On holidays and weekends, he would visit underprivileged areas near his home and treated those in need of medical attention for free, providing them also with free medication. He explained medical terms and concepts to his patients in simple language and encouraged them to visit the clinic if they had any problems.

Dr. Rouhani did this for free, and for many years, before he was arrested. His visits made him a trustworthy person in the eyes of workers and the poor – and they were surprised and upset when he was arrested.

Social Security clinics were noisy and overcrowded with more outpatients than there was capacity to treat. Many of them were not literate enough to follow instructions for seeking treatment. Physical quarrels were common among patients or between the patients and clinic personnel.

Dr. Rouhani was commended many times by the management of Social Security for his equanimity and serenity in dealing with patients, for his careful treatment of them, and for his colleagues’ appreciation of his work. The clinics were difficult places to work; few doctors wanted to be in that environment, but Dr. Rouhani, who was dedicated to serving the poor and the needy, embraced the clinics, which is why he rose quickly through the ranks. The Social Security authorities even decided that Dr. Rouhani was the most qualified person to bring efficiency and order to the chaotic clinics in Shahr-e Rey and Karaj and, finally, in Tehran.

Heshmatollah Rouhani believed that the satisfaction of patients was the first responsibility of the clinic and he would tell his colleagues that no patient should leave unhappy.

Cronyism and the soliciting of bribes for appointments was stopped under his management. But even the clinic personnel liked Dr. Rouhani. He was one the few managers who spoke to senior management and appealed for raises or promotions for his colleagues. Few managers did this at the time – saying that the advancement of their colleagues had nothing to do with them.

Arrest and Forced Disappearance

On August 21, 1980, at 4pm, armed members of the Revolutionary Guards’ Special Strike Unit raided a meeting of the Baha’i National Spiritual Assembly of Iran and arrested its nine members, along with Dr. Heshmatollah Rouhani and Dr. Yousef Abbasian, who had joined the meeting for consultations, and the landlord of the property. The detainees were taken to an unknown location – although the landlord was released before they arrived at their destination. No information about the fate of these 11 Iranian Baha’is has ever surfaced.

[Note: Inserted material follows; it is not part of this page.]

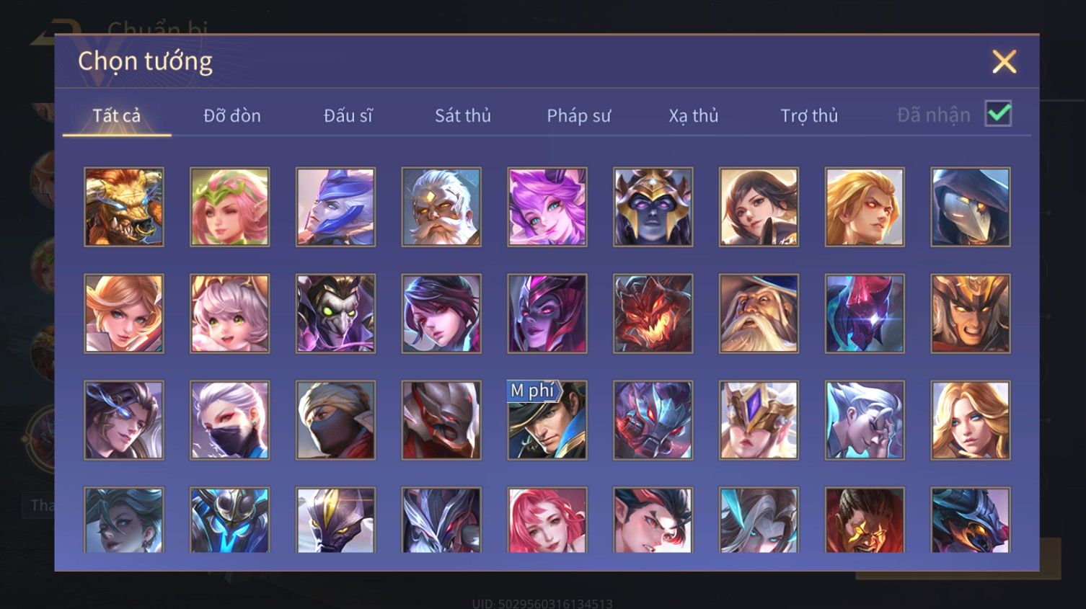This screenshot has width=1086, height=609.
Task: Pick the gold-helmeted dark blue-faced hero
Action: (653, 208)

The families of these 11 visited Ali Ghodoosi, Attorney-General of the Islamic Revolution, Ayatollah Mohammad Beheshti, head of the Supreme Court and Akbar Hashemi Rafsanjani, speaker of Parliament, but could not get any answers.

“Our family met with Mr. Rafsanjani, who was the speaker of Parliament at the time,” Shahin Sadeghzadeh Milani, the daughter of one those kidnapped, later said. “He promised to follow up. After a week or two, he said that according to his investigation, the members of this group had secretly fled to Israel via an abandoned airport.

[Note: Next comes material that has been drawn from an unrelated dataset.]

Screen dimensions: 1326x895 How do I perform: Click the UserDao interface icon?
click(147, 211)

“Our family [also] met with Beheshti and Ghodoosi. They went to President Bani Sadr’s office. But none of them gave any useful information and had nothing to offer. To this day, sometimes we will hear from someone, who says they heard from another person, saying that such and such happened, or that there was someone in prison … But none of it has been reliable. We are in the dark: we do not know what happened.”

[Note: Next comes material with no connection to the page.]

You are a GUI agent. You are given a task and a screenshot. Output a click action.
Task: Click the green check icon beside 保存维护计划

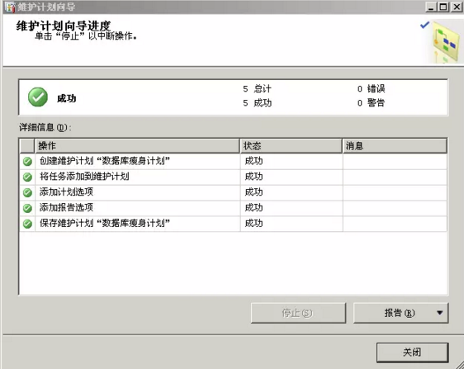(x=27, y=224)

On September 10, 1980, Rafsanjani revealed that 11 Baha’is had been arrested but added that the families of the detainees could not meet them until interrogations were completed. A month later, on October 9, 1980, he [changed his story] and claimed the government had not arrested any members of the Baha’i National Spiritual Assembly. He instead blamed an “independent” group for their disappearance. And Ayatollah Beheshti told a family member that “We wanted to arrest these individuals but another group beat us to it."

Forty years later, no information about the fate of these 11 Iranian Baha’is, who were kidnapped by the Islamic Republic, has ever surfaced.